Our last comparison uses the night train scene from Casino Royale. Look to the trees and shrubs on the right, especially just above the tracks. The first image is the JVC DLA-RS10, the second the RS20, third is the Epson 6500UB, followed by the Mitsubishi HC7000, and finally, the Panasonic PT-AE3000. While shadow detail performance is very good on all of these, you can see that the JVC does produce the best blacks.
Another good image for observing shadow detail is this very dark scene from the first National Treasure film. The DLA-RS10 performs extremely well on this image. This image is dramatically overexposed to allow you to view the darkest shadow details. Look to any dark area in the frame, but especially in the upper right steps. It handles those particularly well:
Overall Color & Picture Quality
The RS20 out of the box, as noted, leaves much to be desired in color accuracy and saturation, except in THX mode. THX is very impressive, but to my taste, it's a little lacking in wow factor - a little flat. Don't get me wrong, the RS20 really does look excellent in THX, it's just that it can do better. THX mode also doesn't quite have as dark a black level performance, as we achieved after calibrating. The thing is, to best calibrate the DLA-RS10 requires the color management system, and is tricky. As I've mentioned elsewhere, if you are spending "the big bucks" for an RS20, plan to spend the additional few hundreds for a really good calibration, if you want to get the best out of this projector.

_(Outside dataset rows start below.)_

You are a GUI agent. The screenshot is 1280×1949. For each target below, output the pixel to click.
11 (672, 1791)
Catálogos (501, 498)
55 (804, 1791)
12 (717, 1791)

After much work here, and help with the CMS from some of the very serious enthusiasts on the forums, we obtained an excellent calibration. (For more about it, see the calibration page.) While the colors are not as dead on as my favorite (for color accuracy), the InFocus IN83, which seems to look about perfect, in terms of colors and skin tones, no matter what you throw at it, the JVC RS10, is close behind. I've got some side by side images, and you can see differences, in some of them, but others look so close you might mistake them for being the same projector.